The problem, it turns out, is that when you call WriteableBitmap.Render, WriteableBitmap apparently retains a reference to the XAML object passed in the first parameter. (I was stumped, too, until Jeffrey Richter and I did a little detective work and discovered what was happening under the hood. Jeffrey’s my go-to guy for CLR issues, and I’m not sure I would have ever figured this out without him asking the right questions and suggesting solutions.) When CreateThumbnailImage returns an Image holding a reference to a WriteableBitmap, and the WriteableBitmap holds a reference to an Image, and the Image holds a reference to a BitmapImage, none of these objects gets garbage-collected. It seems that WriteableBitmap does nothing to solve the problem, especially given that there’s no public method or property you can use to force the WriteableBitmap to release the reference.

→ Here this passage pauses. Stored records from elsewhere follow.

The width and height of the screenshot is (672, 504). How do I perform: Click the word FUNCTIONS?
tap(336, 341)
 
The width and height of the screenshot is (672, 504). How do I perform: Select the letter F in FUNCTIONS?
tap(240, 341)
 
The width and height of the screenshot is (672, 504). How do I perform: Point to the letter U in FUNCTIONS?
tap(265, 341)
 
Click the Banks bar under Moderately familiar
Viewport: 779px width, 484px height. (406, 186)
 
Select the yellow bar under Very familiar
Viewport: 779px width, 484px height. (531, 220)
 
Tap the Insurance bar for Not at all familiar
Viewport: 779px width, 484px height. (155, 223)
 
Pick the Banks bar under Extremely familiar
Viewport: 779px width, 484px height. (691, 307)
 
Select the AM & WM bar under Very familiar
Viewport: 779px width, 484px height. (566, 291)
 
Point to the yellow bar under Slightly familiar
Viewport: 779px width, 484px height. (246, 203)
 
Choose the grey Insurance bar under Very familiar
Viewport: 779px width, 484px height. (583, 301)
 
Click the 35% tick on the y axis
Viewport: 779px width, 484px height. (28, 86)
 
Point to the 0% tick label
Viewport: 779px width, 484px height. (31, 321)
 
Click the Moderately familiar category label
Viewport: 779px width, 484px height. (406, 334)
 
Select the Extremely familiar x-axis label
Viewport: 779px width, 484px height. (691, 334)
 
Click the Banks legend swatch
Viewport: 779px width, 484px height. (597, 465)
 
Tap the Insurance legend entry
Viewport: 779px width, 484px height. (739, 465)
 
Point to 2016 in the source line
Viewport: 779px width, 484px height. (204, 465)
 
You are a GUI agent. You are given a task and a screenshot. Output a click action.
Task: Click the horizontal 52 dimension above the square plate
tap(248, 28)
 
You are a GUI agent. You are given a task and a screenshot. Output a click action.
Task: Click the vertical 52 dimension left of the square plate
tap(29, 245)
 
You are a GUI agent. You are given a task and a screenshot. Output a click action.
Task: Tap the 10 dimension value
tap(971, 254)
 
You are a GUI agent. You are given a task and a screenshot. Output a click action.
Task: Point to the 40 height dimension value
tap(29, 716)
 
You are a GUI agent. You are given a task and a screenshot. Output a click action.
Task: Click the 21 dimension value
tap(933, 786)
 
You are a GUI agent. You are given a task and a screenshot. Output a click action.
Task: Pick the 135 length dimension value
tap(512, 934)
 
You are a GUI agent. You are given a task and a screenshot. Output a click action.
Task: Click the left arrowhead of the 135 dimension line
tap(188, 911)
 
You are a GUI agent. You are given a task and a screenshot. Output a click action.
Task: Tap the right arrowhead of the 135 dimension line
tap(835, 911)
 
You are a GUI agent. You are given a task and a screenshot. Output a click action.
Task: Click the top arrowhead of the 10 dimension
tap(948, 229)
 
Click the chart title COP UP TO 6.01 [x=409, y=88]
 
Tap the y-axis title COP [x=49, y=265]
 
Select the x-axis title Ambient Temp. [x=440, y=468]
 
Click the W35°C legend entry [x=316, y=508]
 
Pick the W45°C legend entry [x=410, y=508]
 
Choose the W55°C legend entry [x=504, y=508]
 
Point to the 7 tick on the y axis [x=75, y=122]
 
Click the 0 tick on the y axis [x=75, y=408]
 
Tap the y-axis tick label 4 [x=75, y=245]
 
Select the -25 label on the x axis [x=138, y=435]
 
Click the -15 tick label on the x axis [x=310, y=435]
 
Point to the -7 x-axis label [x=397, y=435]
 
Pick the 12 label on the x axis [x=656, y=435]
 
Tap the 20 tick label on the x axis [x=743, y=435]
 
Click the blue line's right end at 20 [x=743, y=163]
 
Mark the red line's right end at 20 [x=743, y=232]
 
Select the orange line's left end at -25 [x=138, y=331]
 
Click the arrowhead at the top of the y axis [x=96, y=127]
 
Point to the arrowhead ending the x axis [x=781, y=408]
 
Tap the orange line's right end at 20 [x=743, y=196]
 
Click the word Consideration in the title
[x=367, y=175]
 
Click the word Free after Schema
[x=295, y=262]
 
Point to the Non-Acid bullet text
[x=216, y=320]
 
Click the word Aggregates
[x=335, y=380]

But all is not lost. You can make a copy of the WriteableBitmap and assign it to the Image you return. And since you didn’t call Render on the copy, it doesn’t hold a reference to an Image that prevents the garbage collector from cleaning up the BitmapImage. Here is the fixed and final version of CreateThumbnailImage—this time, one that accomplishes what we set out to do:
private Image CreateThumbnailImage(Stream stream, int width)
{
BitmapImage bi = new BitmapImage();
bi.SetSource(stream);
double cx = width;
double cy = bi.PixelHeight * (cx / bi.PixelWidth);
Image image = new Image();
image.Source = bi;
WriteableBitmap wb1 = new WriteableBitmap((int)cx, (int)cy);
ScaleTransform transform = new ScaleTransform();
transform.ScaleX = cx / bi.PixelWidth;
transform.ScaleY = cy / bi.PixelHeight;
wb1.Render(image, transform);
wb1.Invalidate();
WriteableBitmap wb2 = new WriteableBitmap((int)cx, (int)cy);
for (int i = 0; i < wb2.Pixels.Length; i++)
wb2.Pixels[i] = wb1.Pixels[i];
wb2.Invalidate();
Image thumbnail = new Image();
thumbnail.Width = cx;
thumbnail.Height = cy;
thumbnail.Source = wb2;
return thumbnail;
}
When I plugged this implementation into my test harness, it successfully created hundreds of thumbnails (and could have created hundreds, perhaps thousands, more) without significantly increasing the working set size—and without throwing out-of-memory exceptions.
The moral is that you should be very careful about how you use BitmapImage in Silverlight. Even one of them can swell the working set size dramatically, but a couple dozen of them wrapping digital photographs is more than most PCs can handle. With a little care, however, you can scale down the impact of BitmapImage so that memory consumption is proportional to the sizes of the images you’re displaying rather than the sizes of the original, unreduced images. And that, in the end, is a handy arrow to have in your arsenal.